Ее голос задрожал. Она собралась с силами, выпрямилась, завела за уши пряди волос.
— Знаете… — проговорил Питер, делая шаг в сторону, чтобы посмотреть в окно. — Сейчас начались занятия. Все образуется.
— Я запишу его в здешнюю школу. Он будет учиться вместе с другими индейцами.
Нола уже встала. Она красила во дворе старый курятник, водя тонкой рукой взад и вперед.
— Пожалуйста, давайте просто отложим этот вопрос на некоторое время.
Питер замолчал. Он размышлял о ее просьбе насчет Лароуза. Она разозлила его. Случись подобное, жена бы его возненавидела.
— Нола стала гораздо спокойнее, — сказал он. — Она наконец-то смирилась со смертью Дасти. Она занялась хозяйством. Прямо сейчас, например, она красит курятник.
Эта подробность больно уколола Эммалайн. Красит курятник? К чему он перескочил на это?
— Вот уже почти три года Нола не разговаривает со мной, — пожаловалась Эммалайн. — Мы же сестры. А она ведет себя так, словно дает понять: мы сестры лишь наполовину, а значит, вообще чужие друг другу. Она моя сестра, но не хочет со мной общаться. Впрочем, дело даже не в этом. Я записываю сына в школу при резервации, где учатся его братья и сестры. Лароуз остается с нами.

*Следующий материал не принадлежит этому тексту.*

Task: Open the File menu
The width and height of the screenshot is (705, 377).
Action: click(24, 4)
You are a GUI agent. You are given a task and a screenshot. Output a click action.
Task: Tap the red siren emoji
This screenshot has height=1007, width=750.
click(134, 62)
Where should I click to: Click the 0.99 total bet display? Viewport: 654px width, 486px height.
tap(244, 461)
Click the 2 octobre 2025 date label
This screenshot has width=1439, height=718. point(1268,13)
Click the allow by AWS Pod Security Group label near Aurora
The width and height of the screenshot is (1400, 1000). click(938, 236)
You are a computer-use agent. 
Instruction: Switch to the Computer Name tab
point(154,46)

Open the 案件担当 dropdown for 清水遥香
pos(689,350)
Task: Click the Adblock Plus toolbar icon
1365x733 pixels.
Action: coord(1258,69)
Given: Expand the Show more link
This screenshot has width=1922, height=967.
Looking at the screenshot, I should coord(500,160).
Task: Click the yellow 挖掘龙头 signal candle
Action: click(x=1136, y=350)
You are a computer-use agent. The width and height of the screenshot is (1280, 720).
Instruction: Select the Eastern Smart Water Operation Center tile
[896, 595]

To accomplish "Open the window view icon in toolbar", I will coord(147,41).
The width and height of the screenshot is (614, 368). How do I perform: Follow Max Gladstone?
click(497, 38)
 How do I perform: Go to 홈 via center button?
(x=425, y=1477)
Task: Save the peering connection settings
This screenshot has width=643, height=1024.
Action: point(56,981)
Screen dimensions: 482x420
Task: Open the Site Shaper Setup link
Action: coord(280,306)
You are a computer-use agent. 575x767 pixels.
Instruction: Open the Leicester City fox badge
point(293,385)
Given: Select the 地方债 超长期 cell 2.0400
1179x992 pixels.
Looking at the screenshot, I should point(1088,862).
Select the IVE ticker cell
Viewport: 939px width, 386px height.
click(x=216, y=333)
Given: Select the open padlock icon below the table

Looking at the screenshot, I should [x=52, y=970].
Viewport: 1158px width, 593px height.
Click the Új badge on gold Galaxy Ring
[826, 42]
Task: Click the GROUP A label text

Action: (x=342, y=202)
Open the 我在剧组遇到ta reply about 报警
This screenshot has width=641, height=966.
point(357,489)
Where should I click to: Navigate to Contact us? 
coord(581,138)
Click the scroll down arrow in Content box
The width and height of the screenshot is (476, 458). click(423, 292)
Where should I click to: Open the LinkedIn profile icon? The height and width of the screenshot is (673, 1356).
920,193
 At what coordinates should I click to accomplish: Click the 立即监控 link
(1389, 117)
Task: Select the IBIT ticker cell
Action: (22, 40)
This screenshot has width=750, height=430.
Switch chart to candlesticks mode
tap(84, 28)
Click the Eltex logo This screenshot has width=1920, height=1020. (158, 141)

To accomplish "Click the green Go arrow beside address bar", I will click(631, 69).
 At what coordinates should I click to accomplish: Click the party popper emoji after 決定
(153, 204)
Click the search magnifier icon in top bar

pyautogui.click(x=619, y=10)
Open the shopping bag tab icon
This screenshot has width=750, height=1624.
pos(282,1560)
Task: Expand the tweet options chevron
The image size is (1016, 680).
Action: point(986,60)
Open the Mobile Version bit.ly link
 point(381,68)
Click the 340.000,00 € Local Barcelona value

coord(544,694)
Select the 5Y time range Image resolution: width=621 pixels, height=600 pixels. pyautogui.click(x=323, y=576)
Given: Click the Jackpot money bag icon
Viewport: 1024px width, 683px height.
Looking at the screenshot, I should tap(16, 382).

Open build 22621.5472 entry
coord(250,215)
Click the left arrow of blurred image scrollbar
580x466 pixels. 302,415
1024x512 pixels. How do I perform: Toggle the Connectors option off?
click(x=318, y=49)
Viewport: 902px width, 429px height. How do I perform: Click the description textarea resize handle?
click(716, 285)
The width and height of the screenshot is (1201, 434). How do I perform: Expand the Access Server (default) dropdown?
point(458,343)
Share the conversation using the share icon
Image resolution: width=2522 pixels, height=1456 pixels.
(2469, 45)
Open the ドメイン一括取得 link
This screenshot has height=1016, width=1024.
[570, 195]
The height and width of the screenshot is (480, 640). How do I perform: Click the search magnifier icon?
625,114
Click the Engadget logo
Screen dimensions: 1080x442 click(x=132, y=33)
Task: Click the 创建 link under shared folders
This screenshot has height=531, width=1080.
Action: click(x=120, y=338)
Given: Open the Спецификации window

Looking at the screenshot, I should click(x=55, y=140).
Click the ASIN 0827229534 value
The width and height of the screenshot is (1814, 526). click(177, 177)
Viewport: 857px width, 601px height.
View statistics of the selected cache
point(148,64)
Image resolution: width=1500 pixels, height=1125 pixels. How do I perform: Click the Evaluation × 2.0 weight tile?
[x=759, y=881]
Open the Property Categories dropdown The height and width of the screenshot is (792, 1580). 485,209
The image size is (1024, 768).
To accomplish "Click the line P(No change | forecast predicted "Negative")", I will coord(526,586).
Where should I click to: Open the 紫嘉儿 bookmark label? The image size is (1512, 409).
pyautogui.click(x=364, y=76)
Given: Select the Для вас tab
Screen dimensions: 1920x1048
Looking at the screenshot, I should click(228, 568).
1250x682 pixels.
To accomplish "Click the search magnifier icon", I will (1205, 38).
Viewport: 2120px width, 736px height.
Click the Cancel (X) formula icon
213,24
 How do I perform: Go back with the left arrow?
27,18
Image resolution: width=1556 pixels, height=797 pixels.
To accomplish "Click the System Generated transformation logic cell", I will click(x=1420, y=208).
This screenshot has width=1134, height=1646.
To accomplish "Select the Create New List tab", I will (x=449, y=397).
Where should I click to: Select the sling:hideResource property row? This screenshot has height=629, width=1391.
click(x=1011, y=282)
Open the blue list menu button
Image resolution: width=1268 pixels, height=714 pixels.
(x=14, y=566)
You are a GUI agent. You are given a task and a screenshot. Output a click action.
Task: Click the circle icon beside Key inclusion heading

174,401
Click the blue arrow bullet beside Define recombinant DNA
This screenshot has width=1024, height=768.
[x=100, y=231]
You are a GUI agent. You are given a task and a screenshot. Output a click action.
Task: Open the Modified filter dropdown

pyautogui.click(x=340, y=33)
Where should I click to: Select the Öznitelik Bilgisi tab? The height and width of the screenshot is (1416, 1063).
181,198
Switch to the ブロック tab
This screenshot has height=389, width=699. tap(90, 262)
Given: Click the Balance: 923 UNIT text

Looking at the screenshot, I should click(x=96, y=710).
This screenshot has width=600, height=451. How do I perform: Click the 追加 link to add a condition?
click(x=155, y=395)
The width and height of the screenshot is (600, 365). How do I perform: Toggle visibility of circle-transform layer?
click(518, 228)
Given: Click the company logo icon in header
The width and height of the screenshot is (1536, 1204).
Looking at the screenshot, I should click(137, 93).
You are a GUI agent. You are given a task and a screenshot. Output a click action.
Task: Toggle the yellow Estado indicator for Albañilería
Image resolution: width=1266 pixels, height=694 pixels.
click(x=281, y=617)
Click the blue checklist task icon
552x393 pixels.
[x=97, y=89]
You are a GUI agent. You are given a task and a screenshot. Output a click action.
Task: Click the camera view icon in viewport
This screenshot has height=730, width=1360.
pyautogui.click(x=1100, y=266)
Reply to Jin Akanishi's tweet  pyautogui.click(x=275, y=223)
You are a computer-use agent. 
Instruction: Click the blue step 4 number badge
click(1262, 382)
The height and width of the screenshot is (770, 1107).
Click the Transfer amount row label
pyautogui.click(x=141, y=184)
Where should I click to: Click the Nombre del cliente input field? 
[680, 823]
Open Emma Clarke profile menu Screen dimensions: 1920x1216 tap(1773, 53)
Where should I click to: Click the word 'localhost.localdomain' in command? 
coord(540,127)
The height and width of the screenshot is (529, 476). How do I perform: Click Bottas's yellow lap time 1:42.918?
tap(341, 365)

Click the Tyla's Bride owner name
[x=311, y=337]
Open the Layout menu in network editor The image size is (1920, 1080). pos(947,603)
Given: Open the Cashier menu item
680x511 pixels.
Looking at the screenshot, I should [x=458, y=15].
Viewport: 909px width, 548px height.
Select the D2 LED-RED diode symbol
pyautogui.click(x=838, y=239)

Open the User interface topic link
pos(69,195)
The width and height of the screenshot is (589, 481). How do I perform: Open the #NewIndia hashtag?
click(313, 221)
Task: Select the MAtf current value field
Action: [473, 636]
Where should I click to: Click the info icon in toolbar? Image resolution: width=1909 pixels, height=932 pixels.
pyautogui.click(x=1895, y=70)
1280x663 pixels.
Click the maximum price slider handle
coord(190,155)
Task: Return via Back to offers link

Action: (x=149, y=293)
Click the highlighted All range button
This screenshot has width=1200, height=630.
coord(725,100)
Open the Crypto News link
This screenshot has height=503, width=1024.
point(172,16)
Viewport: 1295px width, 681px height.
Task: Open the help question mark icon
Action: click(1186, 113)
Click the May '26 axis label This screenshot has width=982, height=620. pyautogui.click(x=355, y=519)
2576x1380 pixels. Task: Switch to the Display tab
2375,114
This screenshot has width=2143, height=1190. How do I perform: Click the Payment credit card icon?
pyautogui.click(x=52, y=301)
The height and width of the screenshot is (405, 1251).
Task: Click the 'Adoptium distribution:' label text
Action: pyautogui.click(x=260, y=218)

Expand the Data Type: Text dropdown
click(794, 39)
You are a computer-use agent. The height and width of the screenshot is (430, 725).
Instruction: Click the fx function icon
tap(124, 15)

— Ах, Эммалайн, — брякнул Питер беспечно, что обидело Эммалайн, ведь она искренне любила Питера. Он был хорошим человеком и никогда никому не причинял вреда. Она доверяла доброте Питера и была уверена, что в прошлом Питер часто удерживал Ландро от крайностей, просто притормаживая друга и ведя его за собой тем же путем, который сам выбрал в жизни.
— Я понимаю, — сказал Питер осторожно. Ему требовалось держать ситуацию под контролем. Он достаточно хорошо знал Эммалайн, чтобы не нагнетать ее беспокойство. Ему было нужно сдерживать свои эмоции. — Почему бы тебе не оставить его еще на несколько дней? Я объясню Ноле.
— Она не поймет, — возразила Эммалайн.
— Пожалуй, что так.
— И все-таки я забираю сына, — заявила Эммалайн. — Пришла пора.
Она вышла из спальни и заговорила так громко, чтобы ее слышали дети, которые уже были готовы выйти из дома: она собиралась определить Лароуза в их школу.
— Ты идешь в школу со своими сестрами, — произнесла Эммалайн радостно, обращаясь к Лароузу. — Сюрприз.
Лароуз посмотрел на Сноу, потом на Джозетт. Те широко раскрыли глаза, словно молчаливо говоря: «Мама сказала» . Он удалился в комнату мальчиков, чтобы переодеться, и вскоре спустился на кухню. Так было всегда. Хотя Лароуз привык идти туда, куда велено, и делать то, что должен, ему иногда устраивали вот такие сюрпризы.